In some aspects, the split system 108 may determine and execute the same ML model for the task, irrespective of the user device type. Stated another way, the ML model that is required to be implemented to execute the given task is not dependent on the user device type or available compute capacity. In this manner, the split system 108 ensures that it provides the same result for the task, even if the user is using different user devices, or has reduced compute capacity available on user devices (because other running applications are consuming them) thereby providing a better, and uniform user experience.
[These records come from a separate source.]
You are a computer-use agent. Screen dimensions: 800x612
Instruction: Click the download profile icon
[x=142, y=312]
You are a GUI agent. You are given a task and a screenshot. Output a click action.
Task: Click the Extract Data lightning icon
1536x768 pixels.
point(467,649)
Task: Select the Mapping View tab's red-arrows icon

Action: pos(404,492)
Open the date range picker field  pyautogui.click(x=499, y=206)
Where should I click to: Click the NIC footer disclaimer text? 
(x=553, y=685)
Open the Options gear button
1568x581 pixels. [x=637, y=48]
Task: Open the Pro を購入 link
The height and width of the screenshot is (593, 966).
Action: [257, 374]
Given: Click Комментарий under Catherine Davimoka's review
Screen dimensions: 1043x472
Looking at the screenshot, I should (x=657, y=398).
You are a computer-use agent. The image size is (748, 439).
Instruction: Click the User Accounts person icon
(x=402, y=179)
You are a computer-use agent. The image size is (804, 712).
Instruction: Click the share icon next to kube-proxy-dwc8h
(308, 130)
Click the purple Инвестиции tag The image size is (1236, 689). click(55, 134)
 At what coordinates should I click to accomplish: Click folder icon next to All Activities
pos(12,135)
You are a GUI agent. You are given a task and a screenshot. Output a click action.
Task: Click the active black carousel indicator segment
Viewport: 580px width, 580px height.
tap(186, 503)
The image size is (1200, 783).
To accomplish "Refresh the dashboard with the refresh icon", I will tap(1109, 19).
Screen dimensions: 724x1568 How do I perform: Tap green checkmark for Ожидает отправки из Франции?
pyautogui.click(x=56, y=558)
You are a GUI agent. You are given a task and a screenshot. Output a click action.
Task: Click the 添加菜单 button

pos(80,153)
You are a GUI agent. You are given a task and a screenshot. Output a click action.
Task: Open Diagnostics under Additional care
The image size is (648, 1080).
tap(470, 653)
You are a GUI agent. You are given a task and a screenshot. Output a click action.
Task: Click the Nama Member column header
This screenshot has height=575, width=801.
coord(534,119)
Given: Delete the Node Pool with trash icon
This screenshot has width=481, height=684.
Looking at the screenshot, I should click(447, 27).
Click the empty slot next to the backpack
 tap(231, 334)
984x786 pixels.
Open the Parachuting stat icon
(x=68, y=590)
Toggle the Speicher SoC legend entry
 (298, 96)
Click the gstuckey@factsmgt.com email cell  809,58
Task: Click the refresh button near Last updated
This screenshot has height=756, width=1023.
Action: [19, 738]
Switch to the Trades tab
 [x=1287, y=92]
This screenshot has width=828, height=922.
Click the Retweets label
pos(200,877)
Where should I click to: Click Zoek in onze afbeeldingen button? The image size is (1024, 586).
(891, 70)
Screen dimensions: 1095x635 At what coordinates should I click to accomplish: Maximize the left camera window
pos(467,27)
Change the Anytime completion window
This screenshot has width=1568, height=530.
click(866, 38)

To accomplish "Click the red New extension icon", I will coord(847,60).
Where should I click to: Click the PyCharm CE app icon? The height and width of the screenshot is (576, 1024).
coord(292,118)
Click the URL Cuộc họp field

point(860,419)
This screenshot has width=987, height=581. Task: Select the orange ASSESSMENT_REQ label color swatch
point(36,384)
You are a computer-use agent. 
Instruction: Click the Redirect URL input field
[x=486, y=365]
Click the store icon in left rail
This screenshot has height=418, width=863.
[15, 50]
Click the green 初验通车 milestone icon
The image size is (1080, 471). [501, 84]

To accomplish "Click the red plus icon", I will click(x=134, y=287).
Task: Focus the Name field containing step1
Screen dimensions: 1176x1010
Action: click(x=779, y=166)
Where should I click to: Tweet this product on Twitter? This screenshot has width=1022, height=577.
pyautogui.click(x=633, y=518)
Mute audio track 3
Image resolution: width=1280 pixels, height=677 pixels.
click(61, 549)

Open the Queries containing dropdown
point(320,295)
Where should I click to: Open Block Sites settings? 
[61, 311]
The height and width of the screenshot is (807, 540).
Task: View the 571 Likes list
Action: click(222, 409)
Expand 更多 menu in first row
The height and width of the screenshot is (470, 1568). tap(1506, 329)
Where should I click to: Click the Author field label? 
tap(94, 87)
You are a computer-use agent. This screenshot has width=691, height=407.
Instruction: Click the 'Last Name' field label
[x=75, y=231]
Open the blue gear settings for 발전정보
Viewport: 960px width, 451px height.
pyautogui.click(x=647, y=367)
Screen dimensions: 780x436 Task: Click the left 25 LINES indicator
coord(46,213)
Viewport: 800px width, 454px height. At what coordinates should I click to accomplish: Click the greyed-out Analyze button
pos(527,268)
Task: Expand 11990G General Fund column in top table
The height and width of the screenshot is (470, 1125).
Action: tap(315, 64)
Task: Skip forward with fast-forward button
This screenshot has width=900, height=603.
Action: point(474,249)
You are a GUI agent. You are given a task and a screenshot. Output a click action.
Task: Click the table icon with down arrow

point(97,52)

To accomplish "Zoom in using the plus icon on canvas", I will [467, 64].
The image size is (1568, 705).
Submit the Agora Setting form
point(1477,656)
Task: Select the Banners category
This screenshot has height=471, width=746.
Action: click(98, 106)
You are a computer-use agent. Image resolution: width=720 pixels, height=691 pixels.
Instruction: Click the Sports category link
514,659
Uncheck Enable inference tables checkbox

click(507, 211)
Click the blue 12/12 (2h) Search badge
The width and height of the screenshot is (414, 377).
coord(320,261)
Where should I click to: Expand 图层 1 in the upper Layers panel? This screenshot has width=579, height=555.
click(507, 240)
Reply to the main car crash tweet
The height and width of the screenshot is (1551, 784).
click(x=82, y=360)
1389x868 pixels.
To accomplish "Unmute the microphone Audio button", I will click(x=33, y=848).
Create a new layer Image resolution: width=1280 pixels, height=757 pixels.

FIG. 2 depicts a block diagram of the split system 108 and the user device 104 in accordance with the present disclosure. While explaining FIG. 2, references will be made to FIG. 3. The split system 108 may include a plurality of components including, but not limited to, a system transceiver 202, a system processor 204, a system memory 206, and/or the like. The system memory 206 may include a plurality of components including, but not limited to, a computation load determination module 208, a device type determination module 210, an available resources determination module 212, a task split module 214, and/or the like. The modules described here may be stored in the form of computer-executable instructions, and the system processor 204 may be configured and/or programmed to execute the stored computer-executable instructions for performing functions/operations in accordance with the present disclosure. The details of these modules are described later in the present disclosure.

The system transceiver 202 may be configured to transmit/receive information or data to/from the user device 104 and the server 102. For example, the system transceiver 202 may be configured to obtain the request to execute the task from the user device 104. The details of the task are described in FIG. 1. In addition, the system transceiver 202 may be configured to fetch the ML model(s) (or a portion of the ML model) from the server 102, and transmit the ML model(s) to the user device 104.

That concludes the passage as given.